══ DATA RECORDS ══

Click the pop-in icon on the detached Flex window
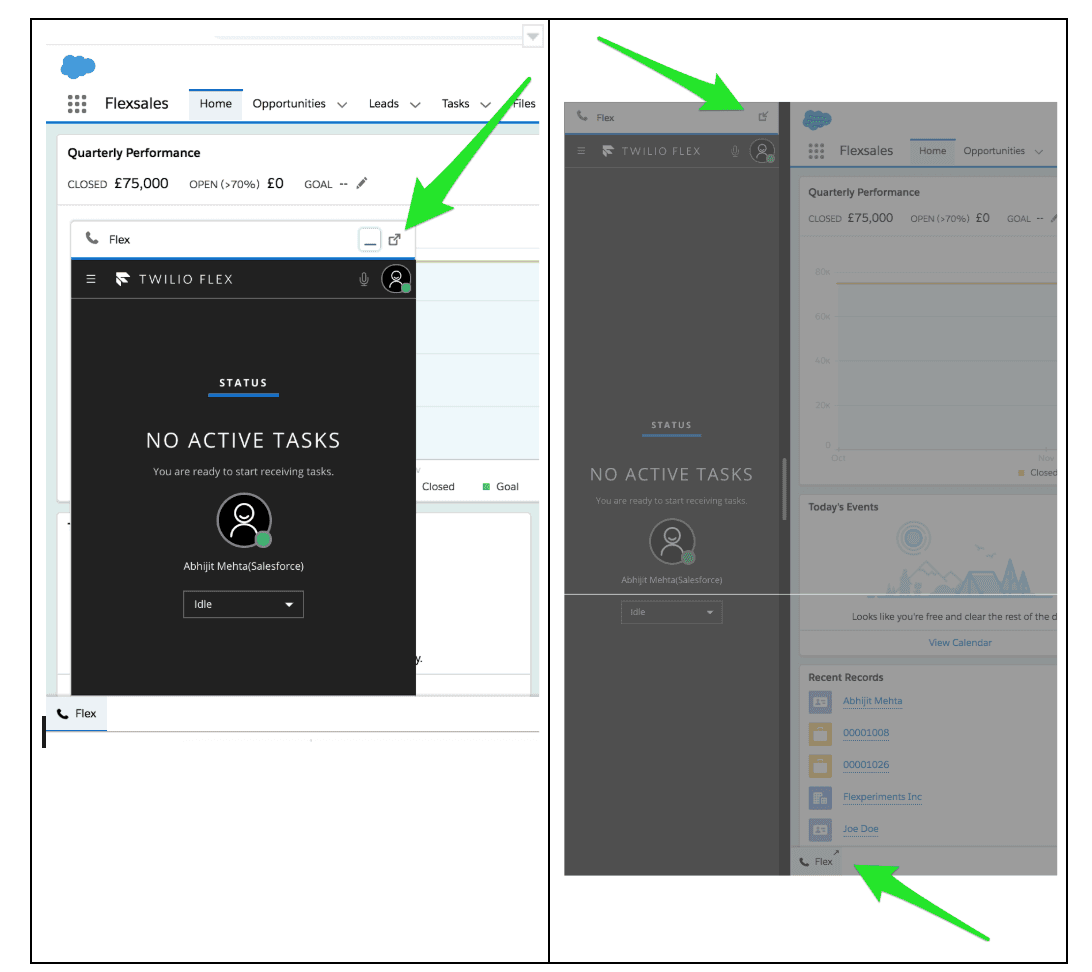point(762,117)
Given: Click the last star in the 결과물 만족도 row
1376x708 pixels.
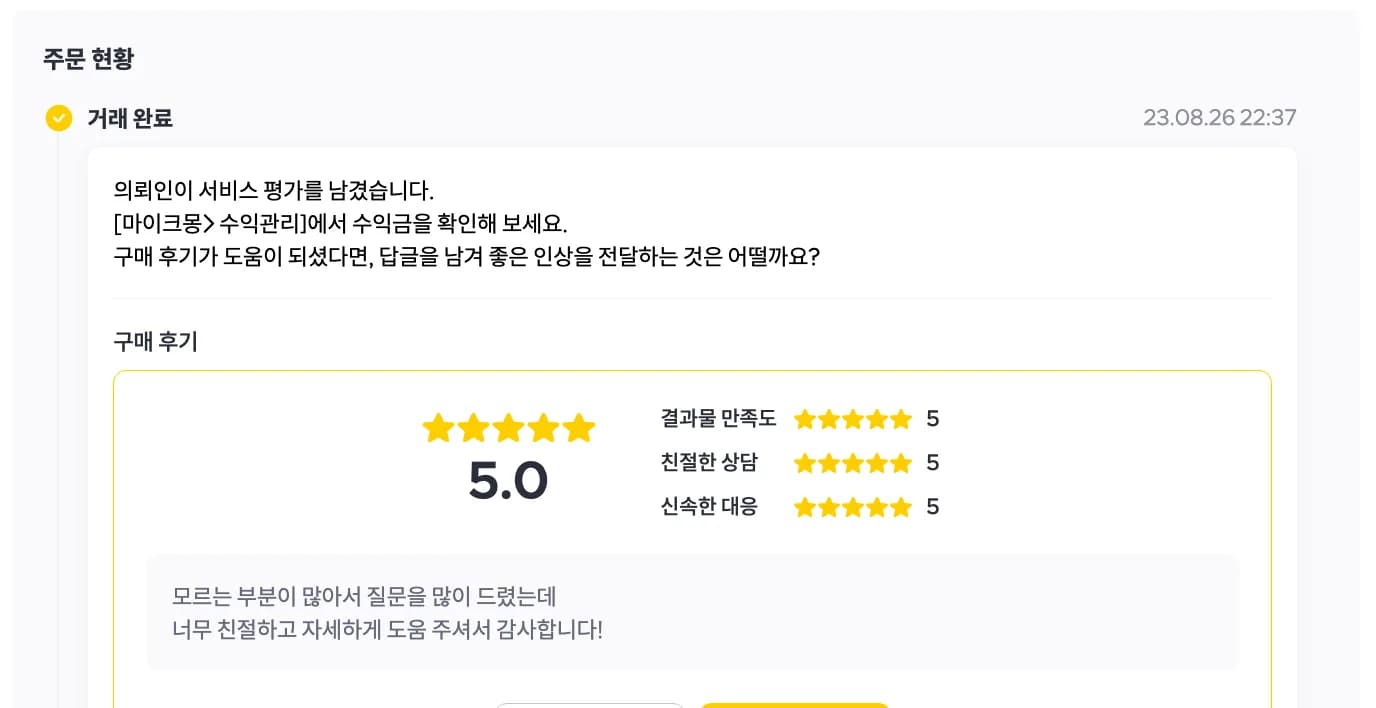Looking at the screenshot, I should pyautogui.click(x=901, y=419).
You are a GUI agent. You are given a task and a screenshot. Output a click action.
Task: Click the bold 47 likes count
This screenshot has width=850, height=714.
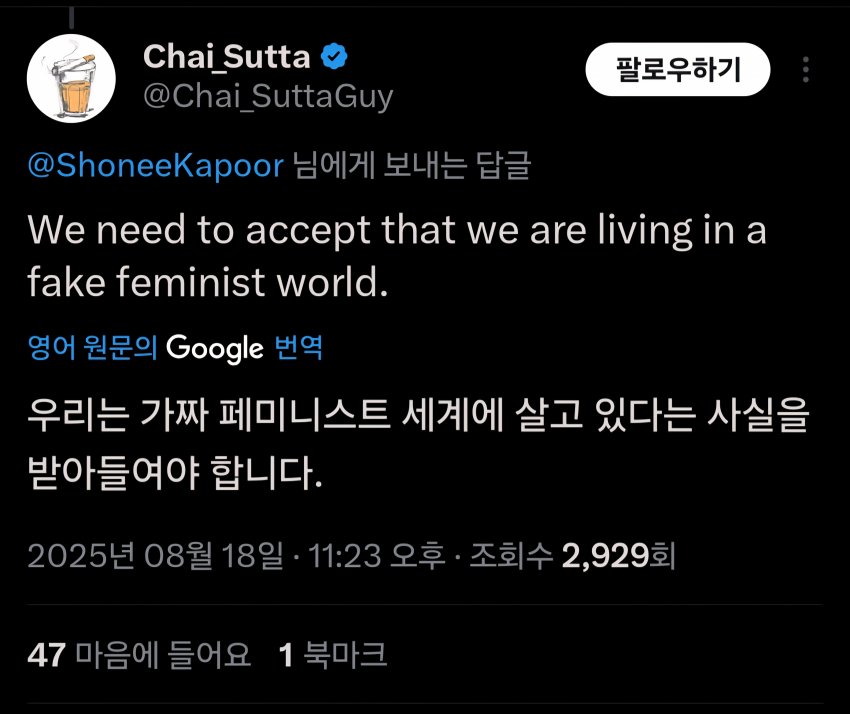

═══

EXERCISE DETAILS
Please reproduce the lines above from the one containing "1376x708 pixels." through the final line, exactly and inclusively, leaving out each picture.

TASK RESPONSE
1376x708 pixels.
Looking at the screenshot, I should pyautogui.click(x=901, y=419).
You are a GUI agent. You are given a task and a screenshot. Output a click action.
Task: Click the bold 47 likes count
This screenshot has width=850, height=714.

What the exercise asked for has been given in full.